Output as a JSON list of strings, one per line with blank lines omitted, the data lines starting at the line with "Click the blue" up to and including the line with "Click the Update limit link".

══ DATASET ══

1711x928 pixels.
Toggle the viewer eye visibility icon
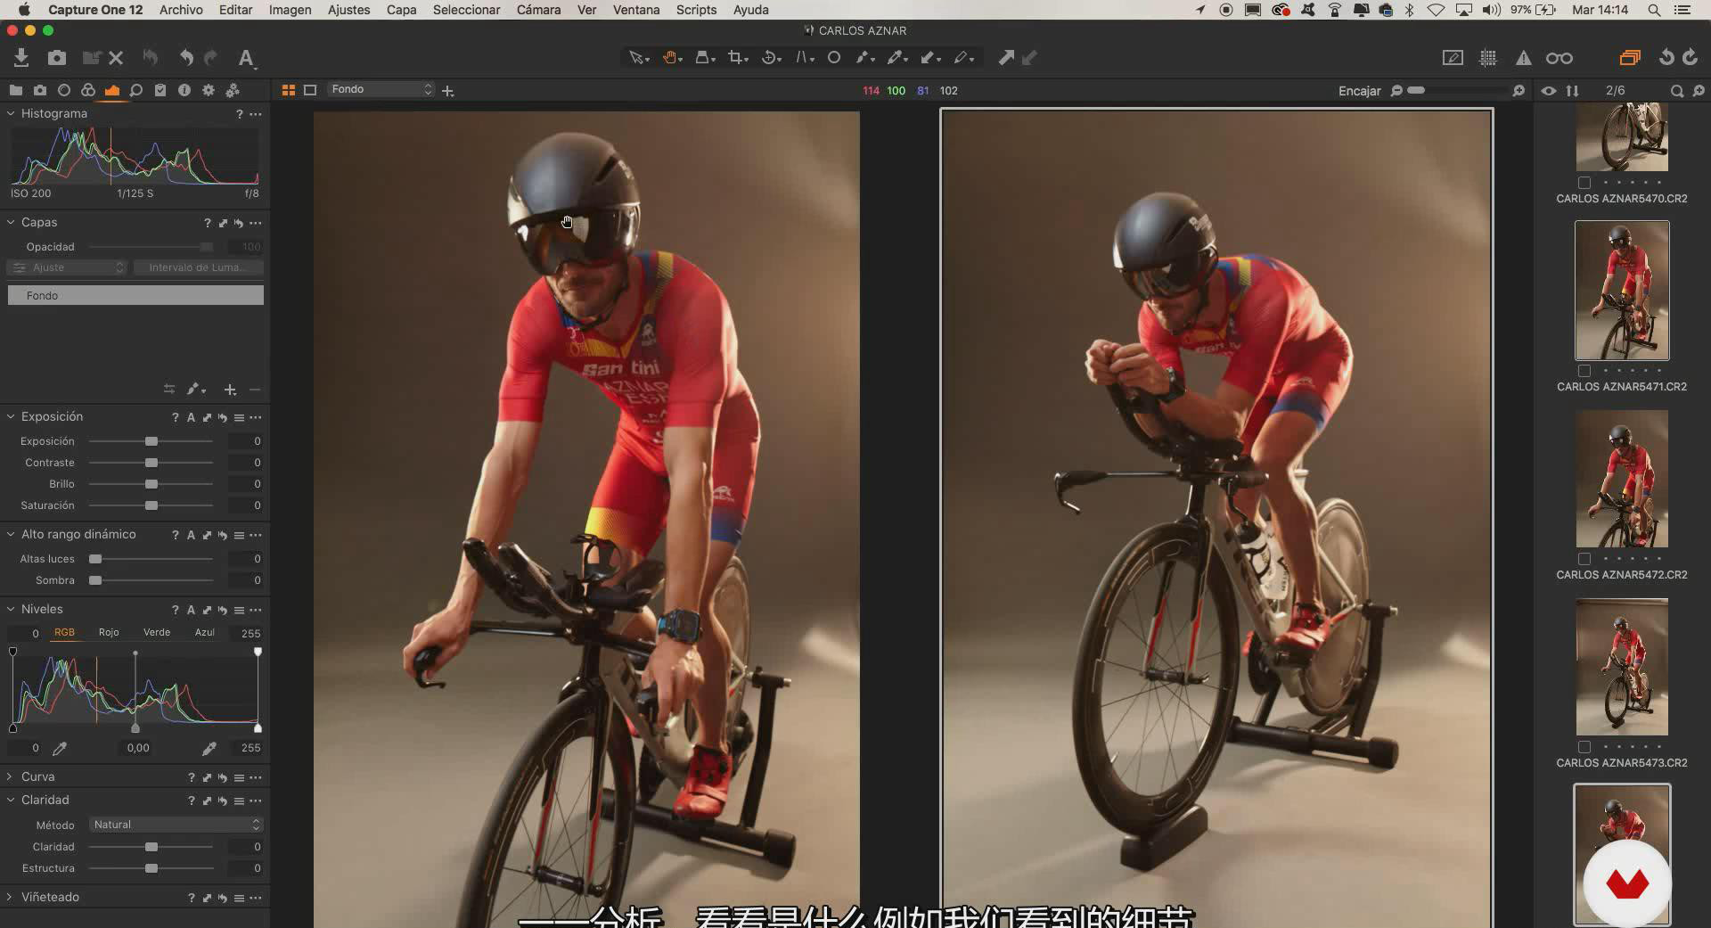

═══
══ DATASET ══

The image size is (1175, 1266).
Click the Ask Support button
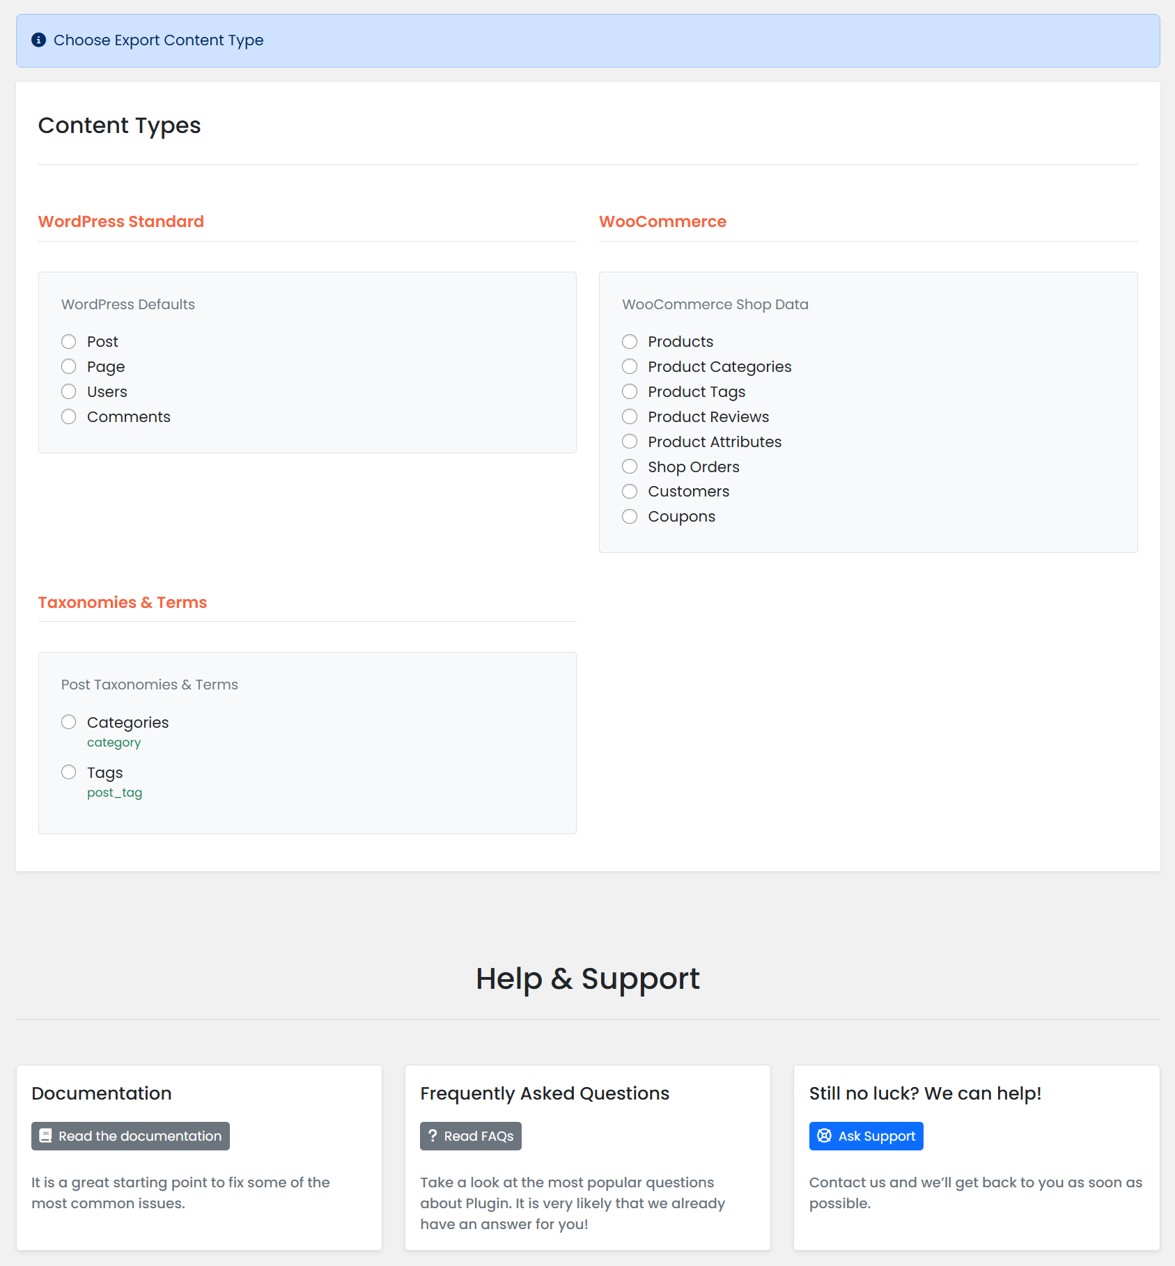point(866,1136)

═══
══ DATASET ══

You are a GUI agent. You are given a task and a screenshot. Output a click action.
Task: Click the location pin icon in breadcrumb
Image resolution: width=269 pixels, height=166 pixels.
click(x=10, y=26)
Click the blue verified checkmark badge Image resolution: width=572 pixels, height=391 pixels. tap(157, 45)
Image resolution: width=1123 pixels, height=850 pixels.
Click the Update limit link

═══

**SOLUTION TO THIS EXERCISE**
[
  "Click the blue verified checkmark badge Image resolution: width=572 pixels, height=391 pixels. tap(157, 45)",
  "Image resolution: width=1123 pixels, height=850 pixels.",
  "Click the Update limit link"
]